TEXT SECTION:
__________________________________________________
It's so nice to take a vacation. Since I left my old job 2 years ago, it's an amazing feat that I can take a vacation and not worry constantly about work while I am gone. Now that I'm back though, it's payback time! So much to do. Nick keeps asking me how it's going and whether I'm done and I keep telling him I have days and days to go. Luckily I can work from home while I'm home with Sam.
Poor Sammy, still not 100%. We saw the pediatrician yesterday, not much she can do. It's been 7 days since he's been sick. We're watching his fever, hoping that it stays down today or we're looking at a chest xray tomorrow. He keeps asking if he'll be ok to go to school tomorrow! Little guy is such a trooper.
Now for more Hawaii...
__________________________________________________
INFORMATION SUPPLIED:
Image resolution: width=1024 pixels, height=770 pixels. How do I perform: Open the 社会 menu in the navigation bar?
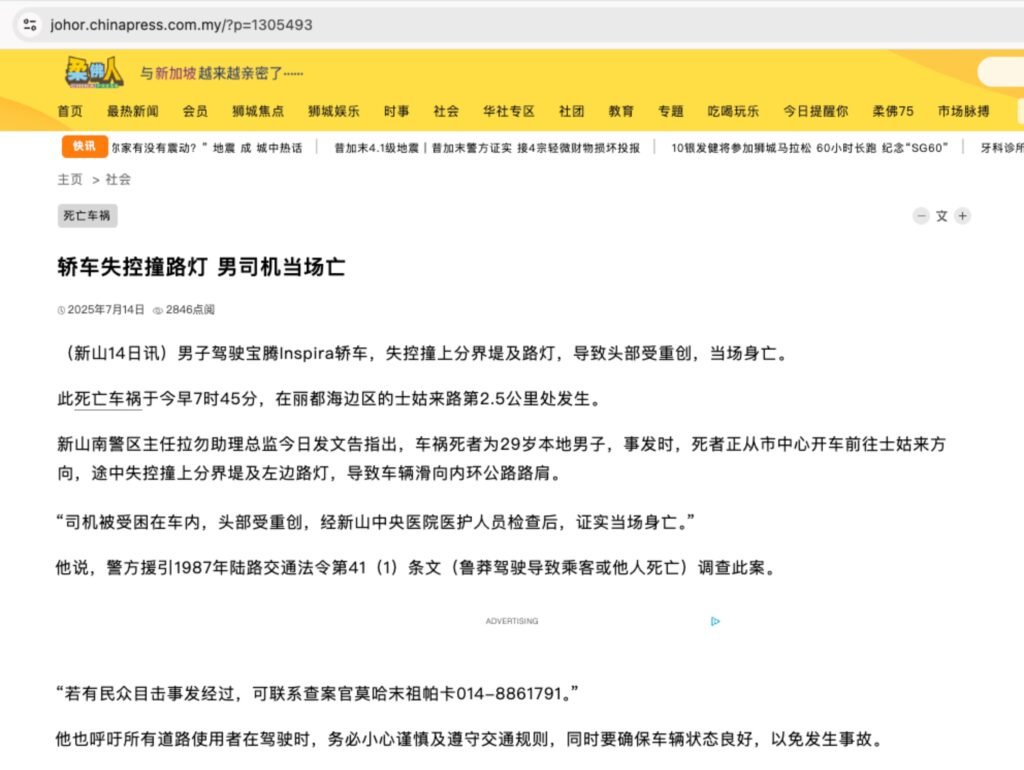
__________________________________________________
EXERCISE GOAL:
Continue the blog post about returning from vacation, starting right after its last line, "Now for more Hawaii..."

RESPONSE:
One of the highlights of our trip was the whale watching trip we took. Something I've had on my 'bucket list' for a long time. Bucket list - have you heard that term? It was a new one to me that I hadn't heard until the movie came out this year. Anyway, it's basically a list of things you want to do in your lifetime before you die. After whale watching, we decided to start a family 'bucket list' about all of the things we want to do as a family. And now I'm gettting off track, back to whale watching.
We were in Hawaii at just the right time (the humpback whales are now in their migration period from Alaska), so we decided to book a 2 hour sunset excursion on a 50 foot catamaran, total of about 50 people. It was expensive. More than we really had in our budget, but we looked at it as an opportunity of a lifetime. And it was an amazing opportunity and worth every penny.
I took so many pictures trying to capture the experience. I was really torn between just sitting there watching, soaking it all in and trying to capture what we were seeing on my camera, so I did some of both. I have a whole new appreciation for wildlife photographers, I don't know how they manage to capture the shots they do! I just pointed my camera, put it on a high ISO and shot and shot and shot. Although I did manage to get some pretty good shots, there are many, many, many more of just the flat ocean. I'll spare you from those :)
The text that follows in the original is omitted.